En compétition officielle à Cannes, le norvégien Joachim Trier retrouve son actrice fétiche Renate Reinsve pour un drame familial sensible et bergmanien, à la mise en scène toujours aussi époustouflante et qui est un hommage aux acteur.ice.s.
Une ancienne maison en bois rouge et blanc, filmée sous tous les angles. Écran noir. Puis la voix d’une petite fille qui raconte comment elle a fait parler cette maison dans une composition pour l’école. Tout est déjà là, dès les premières images de Valeur sentimentale, le nouveau film du cinéaste norvégien Joachim Trier, présenté en compétition à Cannes. Il retrouve ici, pour notre plus grand plaisir, son actrice fétiche Renate Reinsve, Prix d’interprétation féminine à Cannes pour Julie (en 12 chapitres).
La mise en scène est toujours aussi élégante, et le ton, plus que jamais bergmanien, comme dans son précédent opus en compétition. Trier explore cette fois les liens fragiles et ambigus entre un père cinéaste et ses deux filles. L’aînée, Nora, est la plus vulnérable. Alors que les générations et les constellations familiales se sont succédées dans la maison ancestrale, la mère, psychanalyste, vient de mourir. Au pot post-funérailles, le père réapparaît soudainement. Il propose à Nora, devenue comédienne de théâtre, de jouer le rôle principal dans son nouveau film, écrit spécialement pour elle et tourné dans la fameuse maison. Nora refuse. Le père recrute alors une star américaine, croisée au festival de Deauville, pour le rôle.

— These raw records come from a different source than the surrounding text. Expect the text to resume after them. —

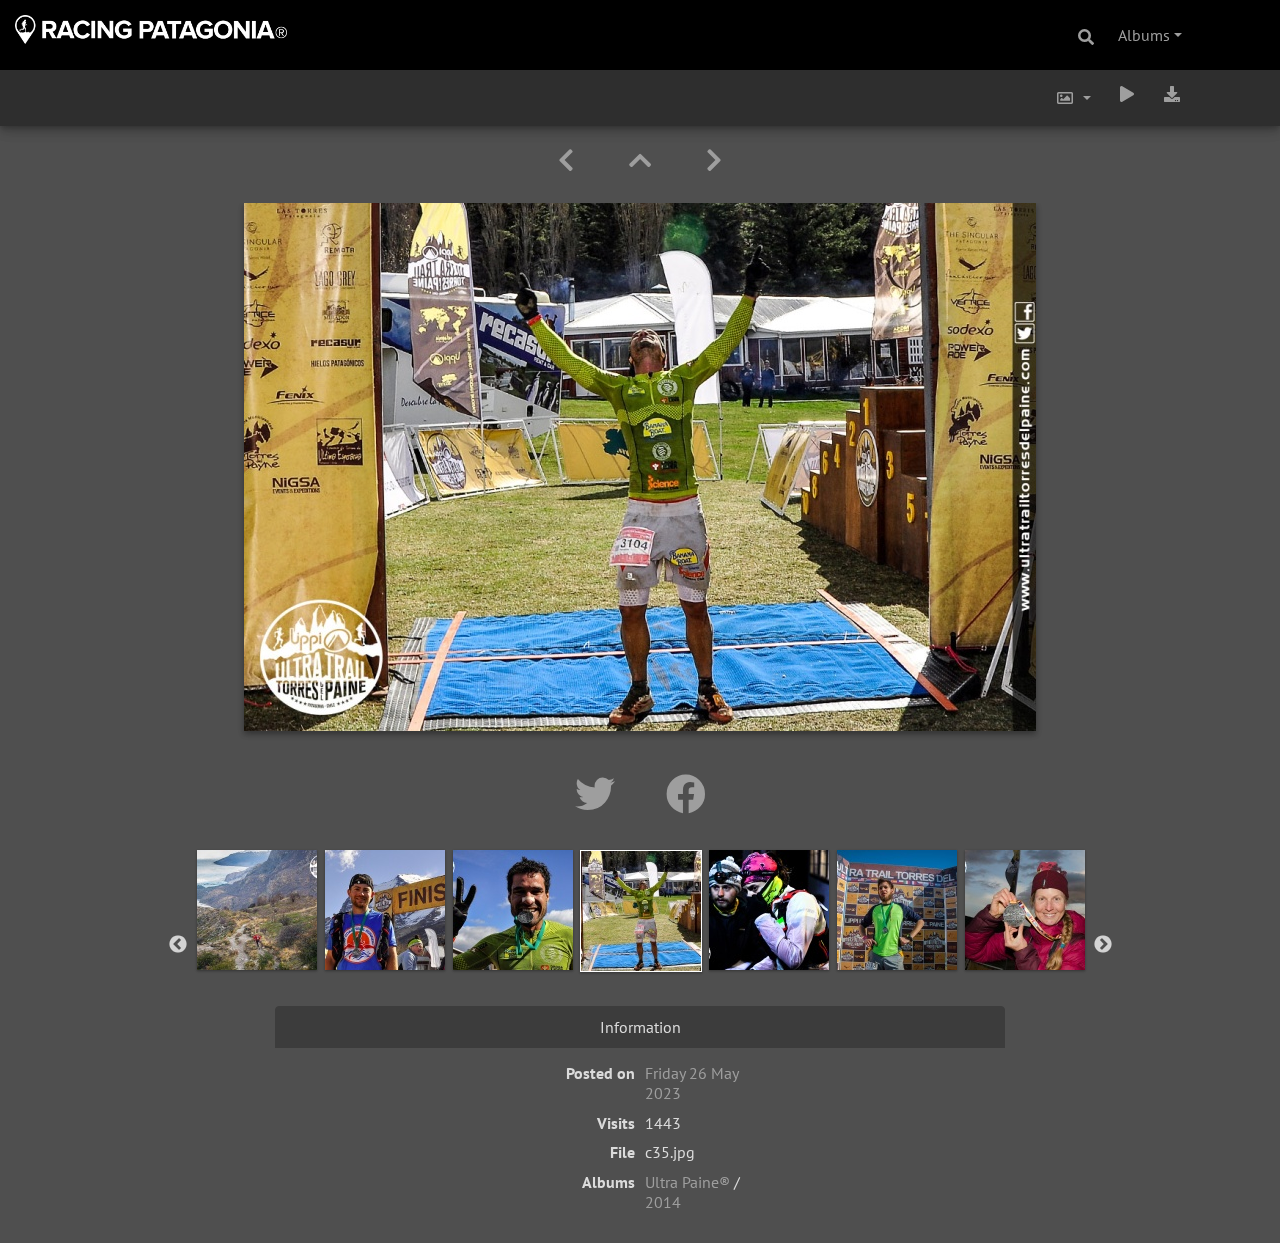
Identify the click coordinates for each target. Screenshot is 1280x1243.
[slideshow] (1127, 94)
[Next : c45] (714, 160)
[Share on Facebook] (686, 794)
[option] (257, 941)
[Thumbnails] (643, 160)
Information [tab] (640, 1027)
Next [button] (1103, 945)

À la fois comédie grinçante et mélo intimiste, Valeur sentimentale commence par des plans hachés et se poursuit par des séquences de plus en plus longues, comme si la caméra avait de plus en plus de difficultés à faire rideau pour nous garder deux heures trente. Ce film – qui est aussi un véritable mode d’emploi de la direction d’acteur.ice.s, s’inscrit comme une pierre de plus dans l’édifice complexe de l’œuvre de Joachim Trier. Les interprètes sont remarquables, de Renate Reinsve à l’immense Stellan Skarsgård dans le rôle du père, en passant par Elle Fanning, parfaite en starlette hollywoodienne hypersensible.
Portant sur le poids de l’histoire, les blessures générationnelles et le pouvoir du cinéma, Valeur sentimentale est l’un des films les plus structurés de cette édition cannoise — mais il se mérite. Armez-vous de patience : cela en vaut largement la peine.
Valeur sentimentale, de Joachim Trier, avec Renate Reinsve, Inga Ibsdotter Lilleaas, Stellan Skarsgård, Elle Fanning ,2h12, Norvège, Festival de Cannes 2025, Compétition, Sortie française prévue pour le 20 août 2025.